Их в тетради - Ивановых, Бугровых, Виноградовых, Плоткиных - хватало уже, может, на целую роту, а он всё писал, писал, поднимая друзей в памяти, чтобы навсегда оставить живыми…
- Так что же вы не написали в газету? - спросил Алёша.
- В газету? - Котельников усмехнулся, выпрямился.- Зачем? Подумают, что прибиваюсь к чужой славе.
- Но вы же там были! И если не про себя, то про товарищей,-сказал Мышойкин.
- Про товарищей? - Глаза его сузились, он потёр голову почерневшей от копоти рукой и сказал: - Надо вспомнить…
Через несколько минут ребята уже торопились на заставу. Дело было такое, что надо было советоваться с Майоровым, Прыгуновым, а то и с Щербаковым.
Вечерело.

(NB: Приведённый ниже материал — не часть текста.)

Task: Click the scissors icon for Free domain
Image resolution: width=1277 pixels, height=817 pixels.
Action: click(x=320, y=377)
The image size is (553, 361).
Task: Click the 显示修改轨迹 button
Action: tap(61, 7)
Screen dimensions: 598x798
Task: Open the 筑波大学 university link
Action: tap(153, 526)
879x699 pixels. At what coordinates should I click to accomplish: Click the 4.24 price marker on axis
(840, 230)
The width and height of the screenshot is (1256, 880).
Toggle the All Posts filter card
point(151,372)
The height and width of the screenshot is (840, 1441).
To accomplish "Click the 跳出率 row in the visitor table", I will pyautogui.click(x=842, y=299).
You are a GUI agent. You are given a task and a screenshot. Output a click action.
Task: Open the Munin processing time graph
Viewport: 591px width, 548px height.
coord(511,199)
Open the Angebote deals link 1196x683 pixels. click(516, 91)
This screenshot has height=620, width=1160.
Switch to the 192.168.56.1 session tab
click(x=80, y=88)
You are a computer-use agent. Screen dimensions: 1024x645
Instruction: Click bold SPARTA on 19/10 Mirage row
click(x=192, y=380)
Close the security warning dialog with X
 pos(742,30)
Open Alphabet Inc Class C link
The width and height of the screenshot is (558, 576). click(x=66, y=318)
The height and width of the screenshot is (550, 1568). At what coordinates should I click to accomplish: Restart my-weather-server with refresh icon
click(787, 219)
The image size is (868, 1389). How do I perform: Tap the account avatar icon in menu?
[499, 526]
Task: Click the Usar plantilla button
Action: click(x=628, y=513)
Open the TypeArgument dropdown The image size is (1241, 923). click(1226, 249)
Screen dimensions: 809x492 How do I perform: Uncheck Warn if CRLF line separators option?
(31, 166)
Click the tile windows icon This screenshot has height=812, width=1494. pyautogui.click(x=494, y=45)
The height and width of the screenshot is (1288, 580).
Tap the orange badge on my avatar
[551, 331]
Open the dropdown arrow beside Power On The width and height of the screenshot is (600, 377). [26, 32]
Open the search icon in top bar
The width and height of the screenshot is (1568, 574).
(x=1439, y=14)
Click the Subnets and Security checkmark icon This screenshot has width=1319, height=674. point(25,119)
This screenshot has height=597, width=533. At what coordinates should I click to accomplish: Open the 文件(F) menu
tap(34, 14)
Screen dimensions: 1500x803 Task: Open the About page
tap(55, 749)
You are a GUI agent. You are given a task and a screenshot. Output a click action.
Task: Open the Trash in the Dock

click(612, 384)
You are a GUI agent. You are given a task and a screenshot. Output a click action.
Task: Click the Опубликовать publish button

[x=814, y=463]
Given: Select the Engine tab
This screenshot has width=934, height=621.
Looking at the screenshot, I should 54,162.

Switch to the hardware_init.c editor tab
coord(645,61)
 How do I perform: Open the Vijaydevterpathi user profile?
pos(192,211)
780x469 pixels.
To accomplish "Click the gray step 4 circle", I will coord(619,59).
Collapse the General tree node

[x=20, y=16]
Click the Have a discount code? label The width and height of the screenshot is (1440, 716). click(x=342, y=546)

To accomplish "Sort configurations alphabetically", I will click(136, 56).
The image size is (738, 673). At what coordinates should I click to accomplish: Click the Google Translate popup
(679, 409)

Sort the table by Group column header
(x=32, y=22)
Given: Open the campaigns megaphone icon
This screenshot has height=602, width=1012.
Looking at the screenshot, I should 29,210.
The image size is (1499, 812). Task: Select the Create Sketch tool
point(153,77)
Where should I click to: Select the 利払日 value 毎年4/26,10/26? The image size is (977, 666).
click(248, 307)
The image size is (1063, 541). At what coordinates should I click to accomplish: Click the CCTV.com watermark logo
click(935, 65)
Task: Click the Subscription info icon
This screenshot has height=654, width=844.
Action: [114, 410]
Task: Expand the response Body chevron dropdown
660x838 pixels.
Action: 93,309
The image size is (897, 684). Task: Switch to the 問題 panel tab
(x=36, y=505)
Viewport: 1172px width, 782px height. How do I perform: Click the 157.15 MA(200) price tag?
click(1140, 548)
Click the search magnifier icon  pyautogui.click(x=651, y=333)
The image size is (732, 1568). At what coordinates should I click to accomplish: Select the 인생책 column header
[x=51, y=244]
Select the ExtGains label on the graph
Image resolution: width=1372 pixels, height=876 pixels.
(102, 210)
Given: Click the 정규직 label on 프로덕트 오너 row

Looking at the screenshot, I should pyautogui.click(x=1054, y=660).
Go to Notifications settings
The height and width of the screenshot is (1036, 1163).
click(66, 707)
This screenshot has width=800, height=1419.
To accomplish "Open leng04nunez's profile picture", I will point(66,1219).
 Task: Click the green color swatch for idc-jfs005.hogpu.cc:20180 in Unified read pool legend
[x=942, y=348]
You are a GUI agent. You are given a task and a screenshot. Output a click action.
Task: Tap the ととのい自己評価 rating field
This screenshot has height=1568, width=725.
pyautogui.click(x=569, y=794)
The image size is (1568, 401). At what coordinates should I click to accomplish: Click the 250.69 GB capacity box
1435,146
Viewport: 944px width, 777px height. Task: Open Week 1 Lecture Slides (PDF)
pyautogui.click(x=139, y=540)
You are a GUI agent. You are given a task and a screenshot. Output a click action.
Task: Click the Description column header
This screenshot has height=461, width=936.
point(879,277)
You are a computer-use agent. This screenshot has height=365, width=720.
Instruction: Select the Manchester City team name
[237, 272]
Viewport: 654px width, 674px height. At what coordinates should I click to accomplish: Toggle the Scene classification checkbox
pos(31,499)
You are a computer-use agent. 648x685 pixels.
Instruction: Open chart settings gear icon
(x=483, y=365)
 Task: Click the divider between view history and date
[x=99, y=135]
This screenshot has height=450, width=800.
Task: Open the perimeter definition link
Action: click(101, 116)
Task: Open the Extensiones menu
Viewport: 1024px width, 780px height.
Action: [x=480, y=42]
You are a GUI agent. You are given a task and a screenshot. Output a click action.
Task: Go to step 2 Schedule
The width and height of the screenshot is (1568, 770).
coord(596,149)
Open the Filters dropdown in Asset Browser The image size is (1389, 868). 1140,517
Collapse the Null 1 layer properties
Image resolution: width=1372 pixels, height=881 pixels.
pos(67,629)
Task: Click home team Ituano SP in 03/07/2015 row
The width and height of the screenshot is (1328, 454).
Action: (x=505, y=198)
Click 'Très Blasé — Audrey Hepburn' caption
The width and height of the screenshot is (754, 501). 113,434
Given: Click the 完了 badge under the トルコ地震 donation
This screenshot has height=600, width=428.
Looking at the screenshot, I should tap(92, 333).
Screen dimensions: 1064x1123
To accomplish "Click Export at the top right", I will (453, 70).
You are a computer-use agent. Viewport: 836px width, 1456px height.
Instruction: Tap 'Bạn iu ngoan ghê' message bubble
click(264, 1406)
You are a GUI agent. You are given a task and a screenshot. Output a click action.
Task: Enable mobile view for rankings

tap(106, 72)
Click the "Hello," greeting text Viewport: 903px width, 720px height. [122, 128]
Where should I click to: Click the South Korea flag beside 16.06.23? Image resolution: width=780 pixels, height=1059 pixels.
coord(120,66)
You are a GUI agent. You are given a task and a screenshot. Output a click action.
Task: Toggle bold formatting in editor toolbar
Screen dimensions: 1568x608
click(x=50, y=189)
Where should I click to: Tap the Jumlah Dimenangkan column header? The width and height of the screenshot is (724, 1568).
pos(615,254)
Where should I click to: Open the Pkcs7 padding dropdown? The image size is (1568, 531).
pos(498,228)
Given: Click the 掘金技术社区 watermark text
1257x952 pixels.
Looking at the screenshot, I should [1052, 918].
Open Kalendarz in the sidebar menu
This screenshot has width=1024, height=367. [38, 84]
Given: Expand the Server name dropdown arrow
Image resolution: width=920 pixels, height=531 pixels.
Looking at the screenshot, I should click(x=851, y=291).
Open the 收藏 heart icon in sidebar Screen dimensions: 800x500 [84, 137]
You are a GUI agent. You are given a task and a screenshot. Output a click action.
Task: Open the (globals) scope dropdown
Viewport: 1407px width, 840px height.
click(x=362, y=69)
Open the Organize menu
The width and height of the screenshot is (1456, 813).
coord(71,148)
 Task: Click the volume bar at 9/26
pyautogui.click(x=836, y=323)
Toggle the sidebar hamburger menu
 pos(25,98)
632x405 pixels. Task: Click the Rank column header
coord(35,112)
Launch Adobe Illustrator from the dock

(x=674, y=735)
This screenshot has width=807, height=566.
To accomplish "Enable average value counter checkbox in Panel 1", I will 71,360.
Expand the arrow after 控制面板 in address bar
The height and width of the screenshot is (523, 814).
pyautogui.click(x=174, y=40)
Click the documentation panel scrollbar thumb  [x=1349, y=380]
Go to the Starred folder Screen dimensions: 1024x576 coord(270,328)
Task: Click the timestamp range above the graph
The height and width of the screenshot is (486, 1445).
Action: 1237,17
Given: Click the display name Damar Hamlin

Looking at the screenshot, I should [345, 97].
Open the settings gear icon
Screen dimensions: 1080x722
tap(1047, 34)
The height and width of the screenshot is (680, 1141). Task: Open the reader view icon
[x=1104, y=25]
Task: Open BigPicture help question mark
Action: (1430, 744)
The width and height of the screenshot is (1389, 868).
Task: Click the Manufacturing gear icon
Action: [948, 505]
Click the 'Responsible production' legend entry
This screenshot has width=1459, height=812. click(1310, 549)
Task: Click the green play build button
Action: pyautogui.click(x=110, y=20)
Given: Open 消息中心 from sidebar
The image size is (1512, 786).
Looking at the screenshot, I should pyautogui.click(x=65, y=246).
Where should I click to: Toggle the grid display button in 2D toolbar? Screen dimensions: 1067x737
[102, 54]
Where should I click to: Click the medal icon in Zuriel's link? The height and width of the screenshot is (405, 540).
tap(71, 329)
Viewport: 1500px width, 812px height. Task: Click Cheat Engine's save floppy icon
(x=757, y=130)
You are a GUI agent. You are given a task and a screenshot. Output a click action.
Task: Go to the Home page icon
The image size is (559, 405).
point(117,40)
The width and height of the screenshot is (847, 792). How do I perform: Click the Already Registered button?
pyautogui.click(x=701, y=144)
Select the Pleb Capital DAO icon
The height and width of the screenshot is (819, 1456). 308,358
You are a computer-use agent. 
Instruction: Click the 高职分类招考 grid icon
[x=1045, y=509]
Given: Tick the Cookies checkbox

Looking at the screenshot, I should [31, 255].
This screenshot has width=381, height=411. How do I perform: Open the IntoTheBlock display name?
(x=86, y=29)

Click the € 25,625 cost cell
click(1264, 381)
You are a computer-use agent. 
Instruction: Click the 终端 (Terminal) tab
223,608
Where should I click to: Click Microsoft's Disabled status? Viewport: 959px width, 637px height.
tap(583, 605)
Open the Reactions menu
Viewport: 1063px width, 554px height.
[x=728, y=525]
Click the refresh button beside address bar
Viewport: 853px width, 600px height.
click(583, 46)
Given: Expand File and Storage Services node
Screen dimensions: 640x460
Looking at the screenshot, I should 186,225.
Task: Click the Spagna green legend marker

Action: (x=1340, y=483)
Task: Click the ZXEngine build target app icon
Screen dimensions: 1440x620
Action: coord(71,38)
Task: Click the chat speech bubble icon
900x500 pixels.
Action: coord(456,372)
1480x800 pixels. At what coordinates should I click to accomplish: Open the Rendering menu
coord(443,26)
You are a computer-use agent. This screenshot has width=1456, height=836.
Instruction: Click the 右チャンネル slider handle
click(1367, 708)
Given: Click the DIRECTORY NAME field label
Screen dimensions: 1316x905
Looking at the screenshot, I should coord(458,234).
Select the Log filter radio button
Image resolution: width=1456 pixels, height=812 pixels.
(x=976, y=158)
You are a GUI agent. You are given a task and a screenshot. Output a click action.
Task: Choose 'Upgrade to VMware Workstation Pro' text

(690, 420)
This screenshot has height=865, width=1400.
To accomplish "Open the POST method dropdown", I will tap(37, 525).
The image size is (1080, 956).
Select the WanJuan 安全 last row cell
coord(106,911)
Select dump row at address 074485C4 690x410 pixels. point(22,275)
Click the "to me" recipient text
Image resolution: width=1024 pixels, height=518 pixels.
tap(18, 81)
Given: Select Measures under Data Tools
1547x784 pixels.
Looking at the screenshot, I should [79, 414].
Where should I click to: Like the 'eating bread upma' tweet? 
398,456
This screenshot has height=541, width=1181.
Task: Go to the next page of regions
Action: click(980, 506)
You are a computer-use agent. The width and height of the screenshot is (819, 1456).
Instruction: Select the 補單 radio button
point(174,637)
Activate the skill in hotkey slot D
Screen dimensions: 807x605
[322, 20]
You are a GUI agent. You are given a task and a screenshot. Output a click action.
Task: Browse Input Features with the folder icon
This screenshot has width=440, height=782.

На ясном ещё алом небе появились первые ранние звёзды.
Мышойкин оглядывался: вечером по таким зарослям он шёл впервые.
Вдруг в воздухе раздался протяжный мяукающий крик. Витя оглянулся, напрягся, а Алёша сказал:
- Не бойся. Это рысь, дура, орёт. Она сюда не ходит. Кабаны бывают. Вчера старшина Полтавский пристрелил здорового! Сою портил. Теперь заставу покормит - на полмесяца хватит!
Они выбрались на дорогу, прошли ещё с полкилометра и разом подались вперёд.
По алой, будто брусничной, дороге шагали двое пограничников, а рядом с ними шёл молодой стриженый парень в солдатской форме с чёрными стройбатовскими погонами.
- Я и сам к вам,-говорил парень,-Подрался с этим Мямлиным. Не хочу с ним в одном взводе служить. Я сам на заставу шёл, к вам проситься.
Но пограничники молчали.
Немного сзади них, чуть отстав, шёл старшина и отвечал:
- К нам так к нам. На заставе разберутся.
А сбоку с прыгающим рядом Ударом хмуро шагала Зина Поросюша.
После сегодняшнего разговора Зина не стала задерживаться ни на ребячьей заставе, ни с Ударом, а сразу отправилась в лес. В зарослях у ручья она искала тёмные тенистые места: вдруг да мелькнёт окружённый шестью острыми листками строгий стебель с горстью алых огоньков наверху.